10. The apparatus as set forth in claim 9 and further comprising an interlock relay connected through normally closed heating lockout relay contacts to the thermostat means such that the interlock relay may be energized upon the thermostat detecting a second stage heating need and the heating lockout relay not being energized.

11. The apparatus as set forth in claim 10 and further comprising:

electrical connection means including normally open interlock relay contacts between the outdoor thermostat and the interlock relay such that the interlock relay will remain energized through now energized interlock relay contacts keeping the furnace boiler relay energized after the second stage heating need has been satisfied such that the separate heating means remains energized and the heat pump de-energized until both the first and second : stage heating needs are satisfied.

12. The apparatus as set forth in claim 11 and further comprising:

electrical circuit means connecting the outdoor thermostat to the compressor for energizing the compressor when the ambient temperature is above a predetermined temperature,

said electrical circuit means including a high temperature switch for sensing high refrigerant temperatures and normally closed interlock relay contacts such that the compressor may not be energized once a second stage heating need is satisfied until the interlock relay is de-energized, the interlock relay being energized until both the first and second heating stages are satisfied.

13. A method of integrating the operation of a heat pump including a compressor and having heating and defrost modes of operation and a separate heating means to provide for fail safe operation of the separate heat sources, the separate heating means including a circulator for circulating a heating fluid to the enclosure to be conditioned, the control system for the separate heat sources including a thermostat for sensing heating and cooling needs and an outdoor thermostat for selecting either the heat pump or the separate heating means for supplying heat energy to a space to be conditioned which comprises the steps of:

energizing a heating lockout relay when the thermostat senses a cooling need for the space to be conditioned;

energizing the heating lockout relay when the heat pump is operated in the defrost mode of operation;

the step of energizing the heating lockout relay including preventing a furnace boiler relay from being energized through the outdoor thermostat such that the separate heating means is not operated when a cooling need is sensed;

the step of energizing the heating lockout relay including connecting a circulator relay for energizing the circulator of the separate heating means to a fan switch in the thermostat; and

the step of energizing the heating lockout relay including connecting defrost means to the furnace boiler relay for energizing the furnace boiler during the defrost mode of operation.

14. The method as set forth in claim 13 and further including an interlock relay for further separating control functions and further comprising the step of:

preventing the interlock relay from being energized when the heating lockout relay is energized.

15. The method as set forth in claim 14 and further comprising the step of energizing the furnace boiler relay when the interlock relay is energized to supply heating to the space via the separate heating means.

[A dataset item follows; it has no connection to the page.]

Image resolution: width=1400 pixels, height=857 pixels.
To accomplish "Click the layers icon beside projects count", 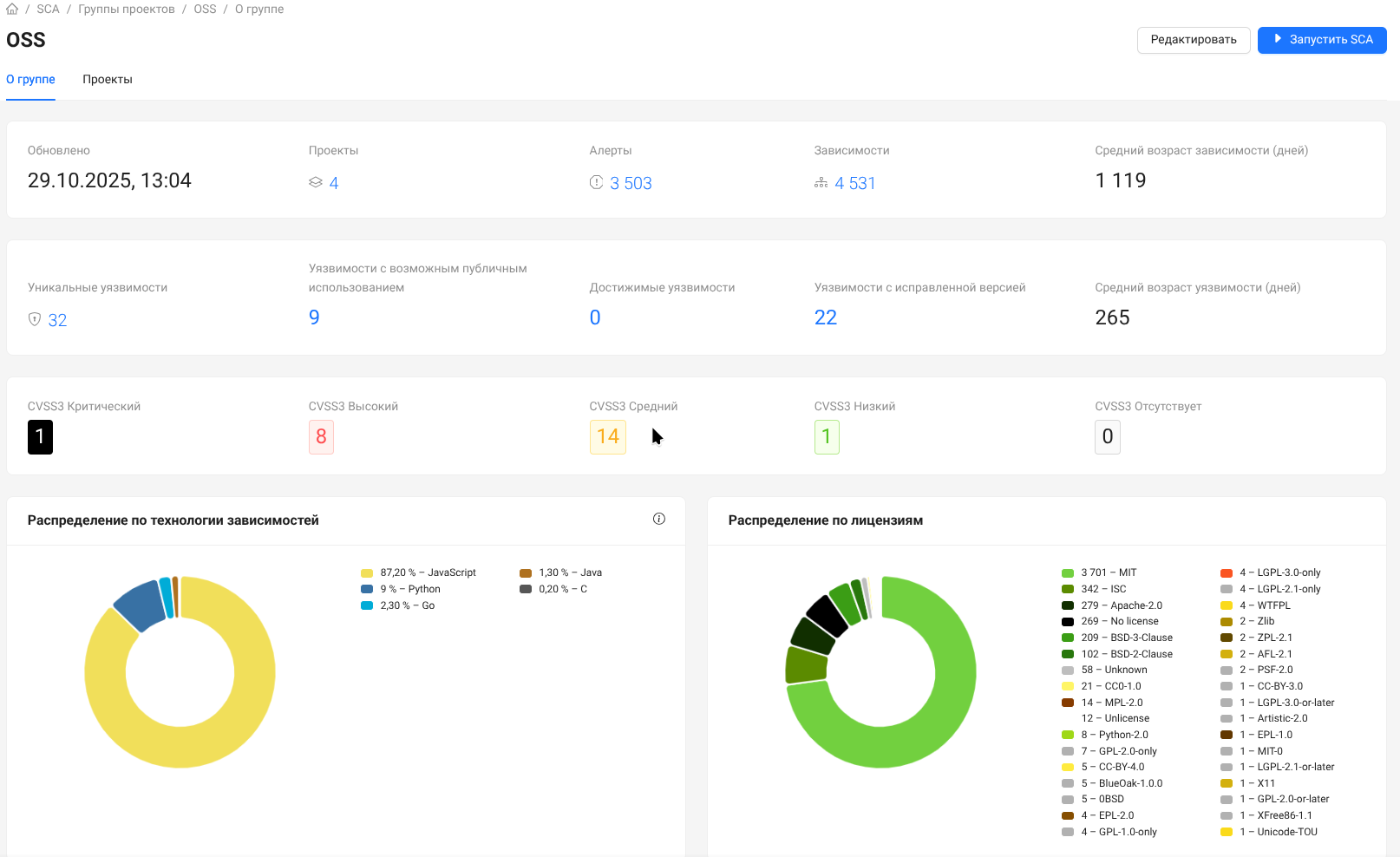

16. The method as set forth in claim 15 and further comprising the steps of:

energizing the interlock relay upon a second stage heating need being detected by the thermostat; and

maintaining the interlock relay energized after the second stage heating need has been satisfied but before the first stage heating need has been satisfied such that the separate heating means remains energized until both the first and second stage heating needs have been satisfied.

17. The method as set forth in claim 16 and further comprising the step of preventing the compressor of the heat pump from being energized when the interlock relay is energized thereby preventing heat pump operation during periods of separate heating means operation.